因此，我们通过免疫组织化学染色的方法，再次验证了定量蛋白质组学获得的结果，证实COPA可作为子宫颈癌的生物标记物并且有临床应用价值。

(5)子宫颈癌肿瘤组织中COPA呈中-强阳性染色是预测子宫颈癌预后不良的独立危险因素，包括以下操作步骤：

我们通过单变量Cox回归分析，结果表明：子宫颈癌患者的肿瘤组织中COPA呈中-强阳性(评分2-3)染色、FIGO分期和淋巴结转移是预测子宫颈癌患者预后的不利因素。然后，我们进行多变量Cox回归分析，子宫颈癌肿瘤组织中COPA呈中-强阳性(评分2-3)染色(HR＝8.946；95％可信区间：1.218-65.714，P＝0.031)和FIGO分期是预测子宫颈癌预后不良的独立危险因素。

实施例4：

体外观察靶向下调子宫颈癌细胞(SiHa细胞和HeLa细胞)内COPA蛋白显著抑制子宫颈癌细胞的侵袭性，包括以下操作步骤：

(1)细胞培养：SiHa细胞和HeLa细胞来自美国类型培养物收集保藏中心(ATCC)。SiHa细胞培养在添加有10％胎牛血清、100U/mL青霉素和100mg/L链霉素(Invitrogen)的MEM培养基(Gibco)中。HeLa细胞培养在添加10％胎牛血清、100U/mL青霉素和100mg/L链霉素(Invitrogen)的DMEM培养基(Gibco)中培养。

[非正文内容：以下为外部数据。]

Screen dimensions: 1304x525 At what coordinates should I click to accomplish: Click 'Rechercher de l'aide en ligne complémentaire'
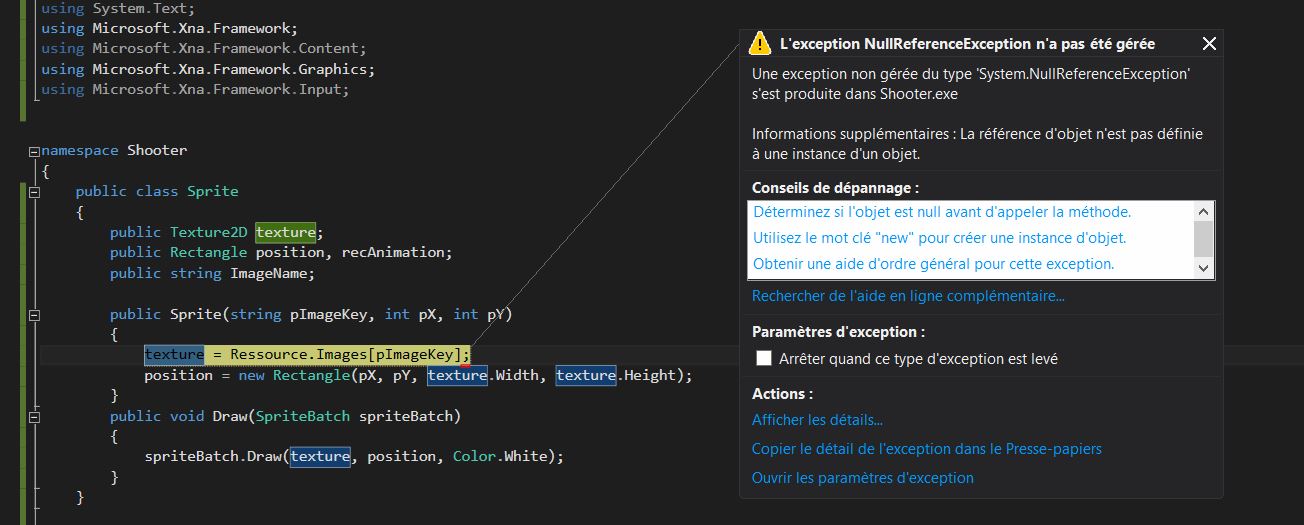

(2)RNA干扰(RNA interference，RNAi)：预先设计的针对COPA的特异性小干扰RNA(siRNA)(货号4390824)和对照siRNA的(货号4390846)均购自ThermoFisher Scientific公司。当细胞达到30％汇合度时，使用Lipofectamine 3000试剂(ThermoFisher Scientific)按照说明书将COPA siRNA(si-COPA)或对照siRNA(si-NC)导入SiHa细胞和HeLa细胞。我们通过蛋白质印迹法(Western blotting)观察两种子宫颈癌细胞中的COPA蛋白水平显著下调。

(3)蛋白质印迹法(Western blotting)：收集细胞，加入细胞裂解液后提取细胞蛋白，用Bradford Assay法定量蛋白质浓度。按《分子克隆实验指南》操作步骤进行Westernblotting。兔COPA单克隆抗体购自Abcam公司(货号ab181224),稀释度为1:1000，兔β-肌动蛋白多克隆抗体购自Abcam公司(货号ab8227),稀释度为1:2000。二抗为山羊抗兔IgG购自Abcam公司(货号ab6721)，稀释度为1:2000。使用Image J软件(NIH)对使用SuperSignalWest Pico化学发光底物(Thermo Fisher Scientific)产生的膜图像进行定量分析。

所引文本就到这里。